**ACTIVITY 1:**
Rewrite the paragraph of the forum post that begins "So is it a bug in my code" as a shorter version that keeps its main facts.
**ACTIVITY 2:**
Update the forum post from "init(_ value: T, elementalbehaviors: CType...)" to "c = elementalbehaviors.last!", replacing "elementalbehaviors" with "elementBehaviors".
**ACTIVITY 3:**
Summarize the forum post in two sentences.

== EXCERPTED TEXT ==

Trying to extending the behavior to collections is where things kinda fall apart. This code doesn’t generate any errors, but it causes Xcode to repeatedly “lose communication with the playground service":
extension Observable where T: MutableCollectionType {
    // This extension is where we support per-element behavior. "ef" is really
    // of type "CType", but we couldn't declare it that way because we didn't
    // know that T was a MutableCollectionType until now.
    typealias CType = (T.Generator.Element,T.Generator.Element,T.Index)->(T.Generator.Element,T.Generator.Element,T.Index)
    
    // The "do nothing" closure
    static func _ePassThrough(x:CType) -> CType { return x }
    
    init(_ value: T, elementalbehaviors: CType...) {
        self._value = .Nah(value)
        switch elementalbehaviors.count {
        case 0: self.ef = Observable._ePassThrough
        case 1: self.ef = elementalbehaviors[0]
        case _:
            var c = elementalbehaviors.last!
            for i in (0 ..< (elementalbehaviors.count - 1)).reverse() {
                c = c • elementalbehaviors[i]
            }
            self.ef = c
        }
    }
    subscript(i: T.Index) -> T.Generator.Element {
        get { return value[i] }
        set { value[i] = (ef != nil) ? (ef! as! CType)(value[i], newValue, i).1 : newValue }
        
    }
}

So is it a bug in my code, or a bug in Playgrounds that’s causing the problem? Dunno, and I’m too tired to find out tonight. Obviously, if any of you want to play with it, go ahead… that’s why I posted the code :-)

===
== DATASET EXCERPTS ==

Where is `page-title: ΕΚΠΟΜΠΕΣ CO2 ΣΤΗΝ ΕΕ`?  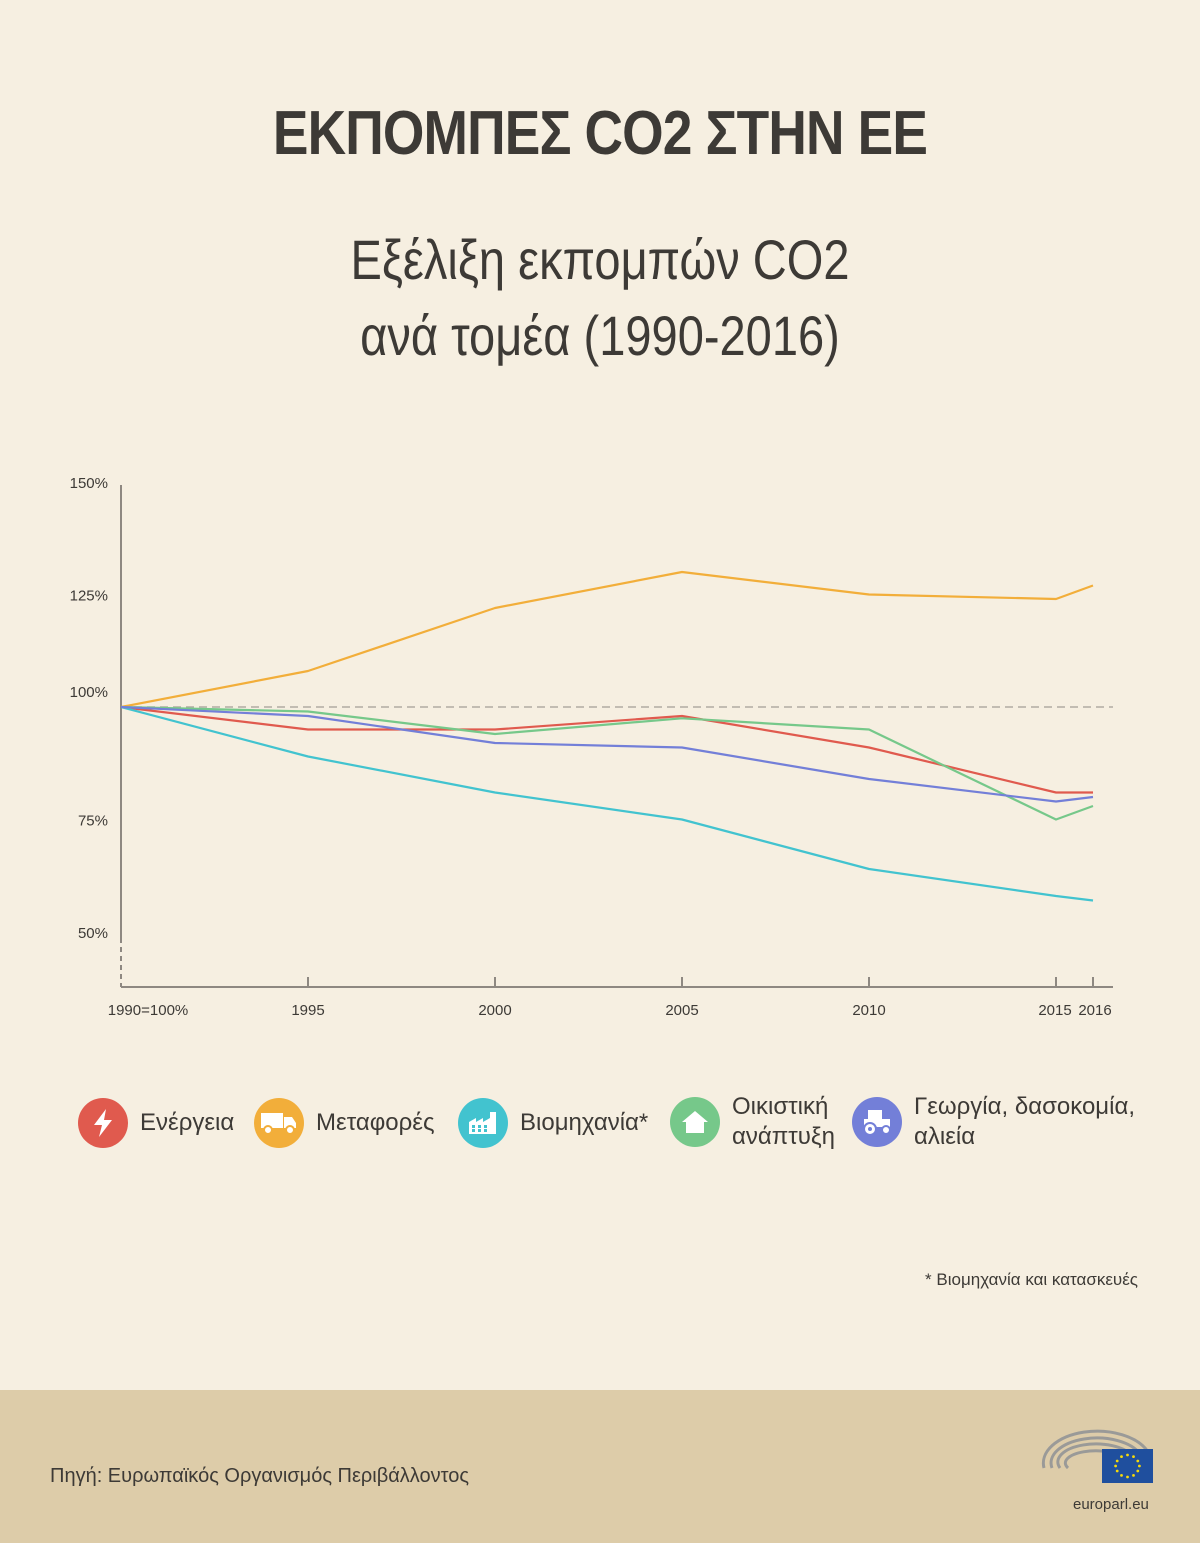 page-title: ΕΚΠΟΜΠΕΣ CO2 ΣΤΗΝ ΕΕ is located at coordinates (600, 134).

===
== DATASET EXCERPTS ==

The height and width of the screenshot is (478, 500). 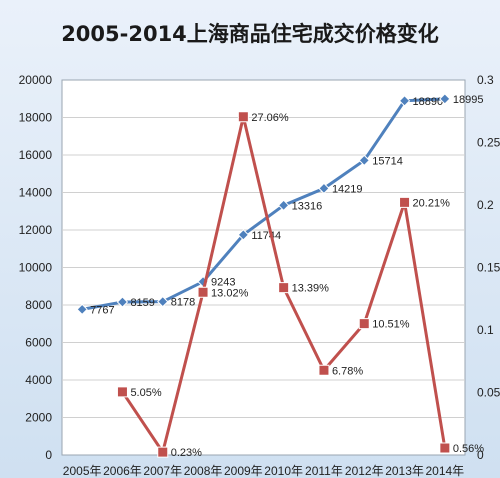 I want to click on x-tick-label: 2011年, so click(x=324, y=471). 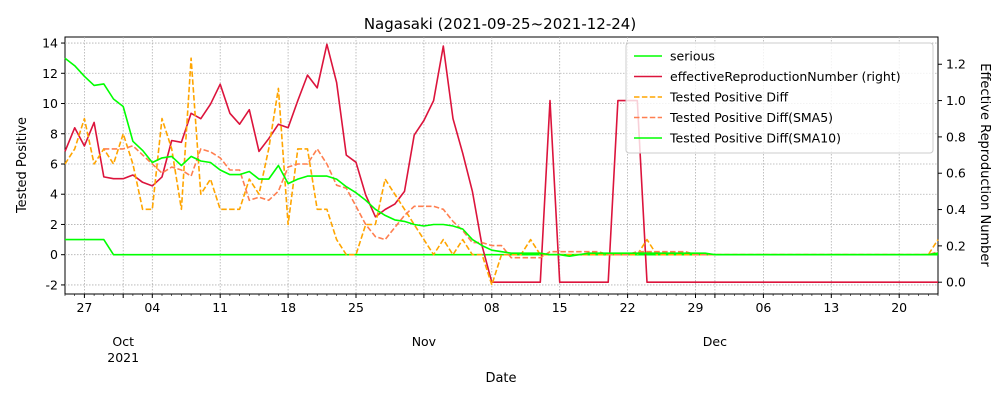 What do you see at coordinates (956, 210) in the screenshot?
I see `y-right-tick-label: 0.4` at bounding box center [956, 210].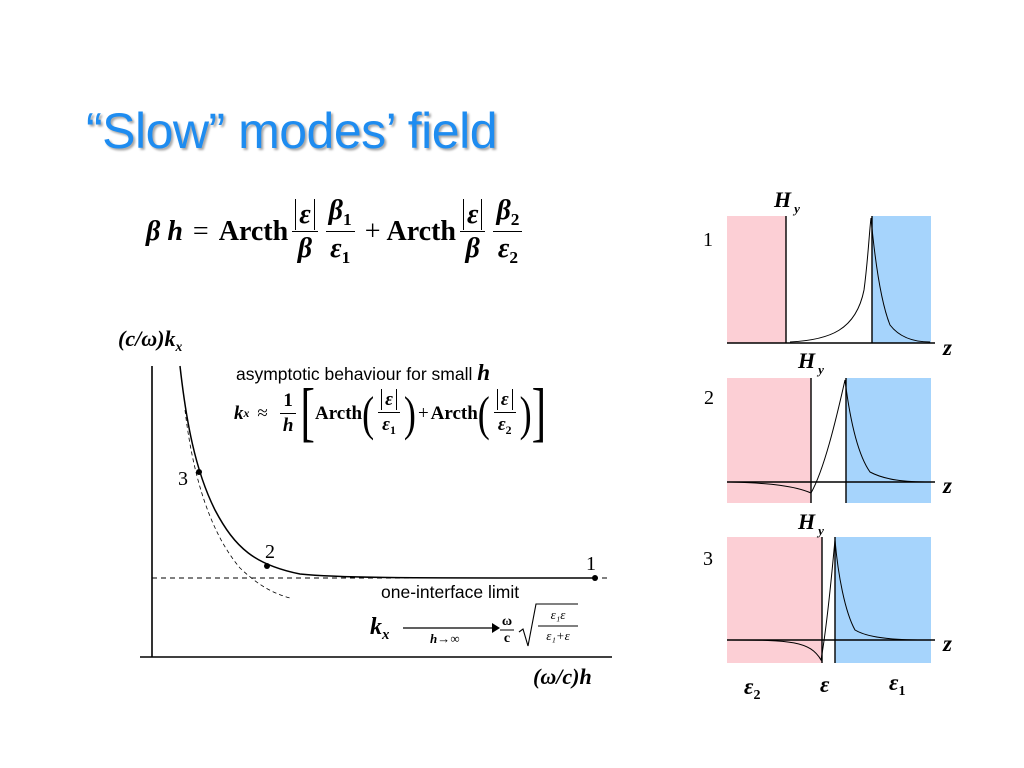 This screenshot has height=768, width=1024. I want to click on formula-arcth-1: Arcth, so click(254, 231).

===

**RESPONSE BOX 1:**
The writer doesn't know whether the problem comes from their own code or from Playgrounds, is too tired to find out tonight, and invites anyone interested to experiment with the posted code.

**RESPONSE BOX 2:**
init(_ value: T, elementBehaviors: CType...) {
        self._value = .Nah(value)
        switch elementBehaviors.count {
        case 0: self.ef = Observable._ePassThrough
        case 1: self.ef = elementBehaviors[0]
        case _:
            var c = elementBehaviors.last!

**RESPONSE BOX 3:**
Extending the behavior to collections through an Observable extension for MutableCollectionType produces no errors, but it makes Xcode repeatedly lose communication with the playground service. The writer can't tell whether the fault lies in the code or in Playgrounds and offers the posted code for others to play with.